*Activity*
Everything in the data below is left aside except the lines from the one containing "[WNCW's Top 100 Albums of 2025] (93, 1582)" through the one containing "[instagram] (30, 2437)"; repeat those exactly.

== Segment start ==

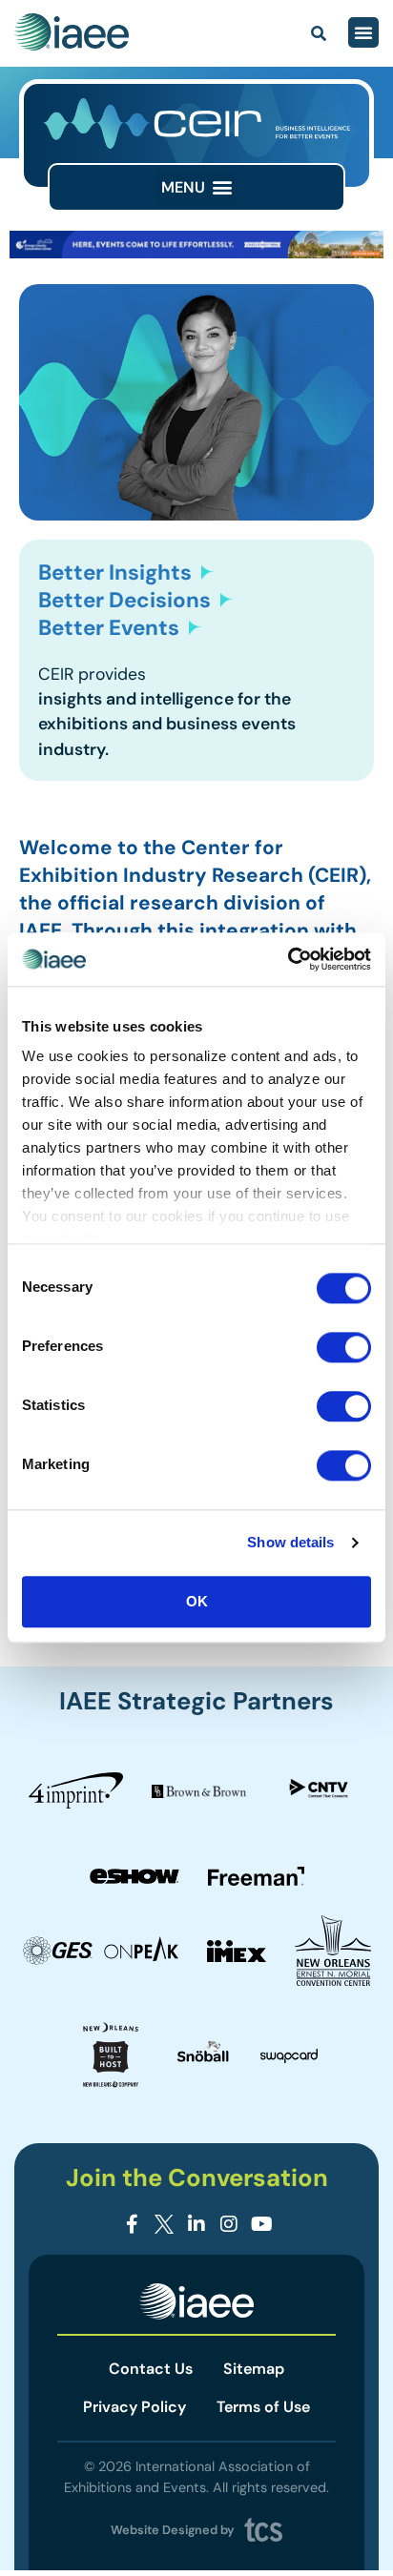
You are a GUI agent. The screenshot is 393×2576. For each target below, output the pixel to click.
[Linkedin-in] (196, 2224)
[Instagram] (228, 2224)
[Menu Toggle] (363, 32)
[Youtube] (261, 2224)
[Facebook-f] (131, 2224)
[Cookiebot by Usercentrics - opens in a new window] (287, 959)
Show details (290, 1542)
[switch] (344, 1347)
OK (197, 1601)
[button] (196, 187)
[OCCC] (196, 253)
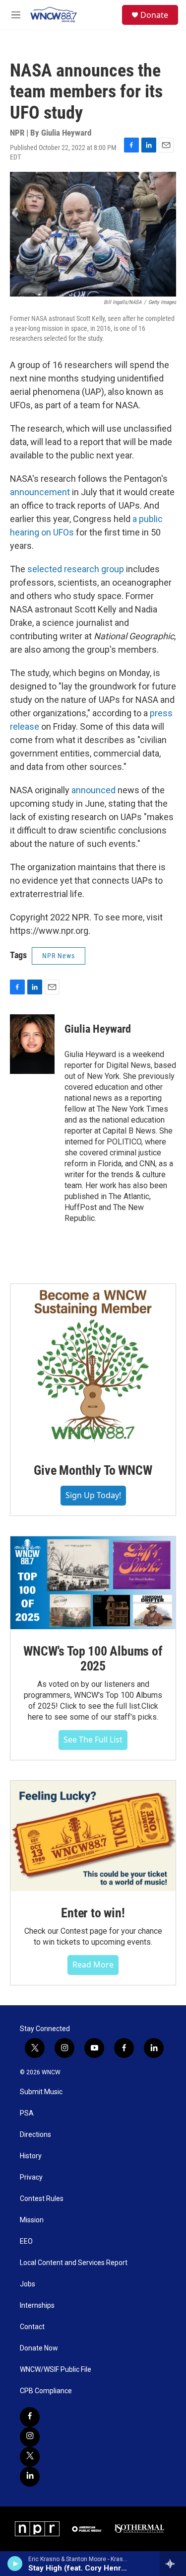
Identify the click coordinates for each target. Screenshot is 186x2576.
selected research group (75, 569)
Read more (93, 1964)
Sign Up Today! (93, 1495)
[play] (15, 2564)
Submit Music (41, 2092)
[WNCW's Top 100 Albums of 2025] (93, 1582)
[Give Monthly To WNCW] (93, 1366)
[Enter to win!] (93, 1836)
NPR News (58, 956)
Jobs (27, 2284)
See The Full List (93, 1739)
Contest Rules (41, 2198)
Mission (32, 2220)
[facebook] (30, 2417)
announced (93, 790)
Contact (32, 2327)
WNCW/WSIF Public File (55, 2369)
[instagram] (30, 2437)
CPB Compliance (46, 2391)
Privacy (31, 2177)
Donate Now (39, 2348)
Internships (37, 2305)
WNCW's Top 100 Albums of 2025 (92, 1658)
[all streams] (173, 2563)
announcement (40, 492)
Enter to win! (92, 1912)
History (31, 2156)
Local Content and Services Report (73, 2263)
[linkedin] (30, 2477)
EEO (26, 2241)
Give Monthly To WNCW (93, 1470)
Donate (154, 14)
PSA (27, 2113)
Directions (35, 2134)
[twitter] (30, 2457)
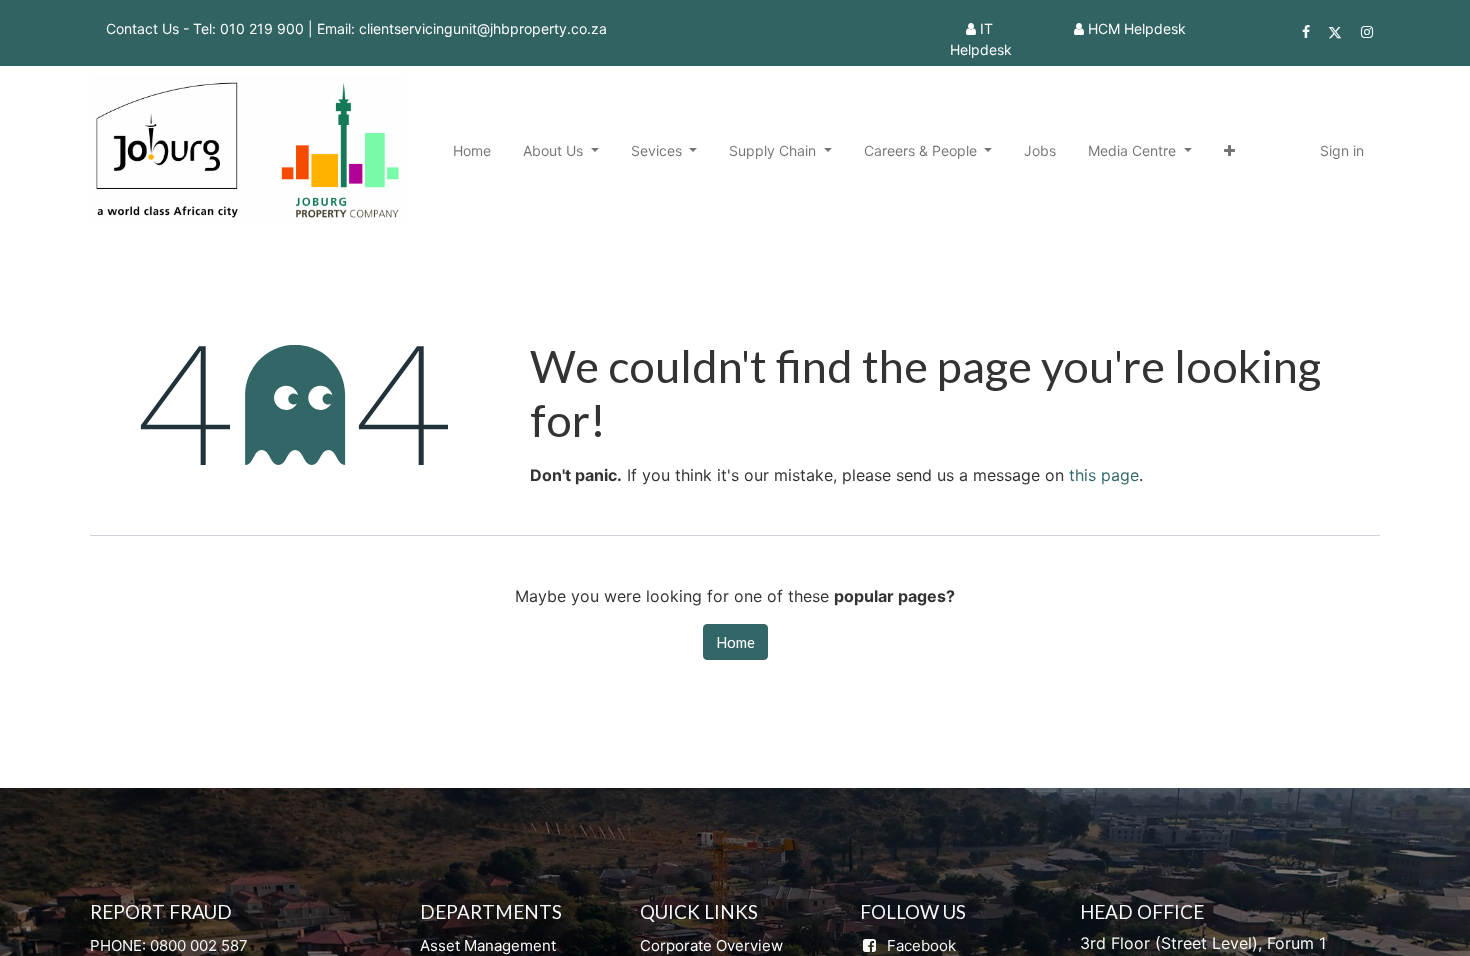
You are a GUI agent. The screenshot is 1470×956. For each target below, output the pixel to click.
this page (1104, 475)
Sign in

== Segment end ==

*Answer for the task*
[WNCW's Top 100 Albums of 2025] (93, 1582)
[Give Monthly To WNCW] (93, 1366)
[Enter to win!] (93, 1836)
NPR News (58, 956)
Jobs (27, 2284)
See The Full List (93, 1739)
Contest Rules (41, 2198)
Mission (32, 2220)
[facebook] (30, 2417)
announced (93, 790)
Contact (32, 2327)
WNCW/WSIF Public File (55, 2369)
[instagram] (30, 2437)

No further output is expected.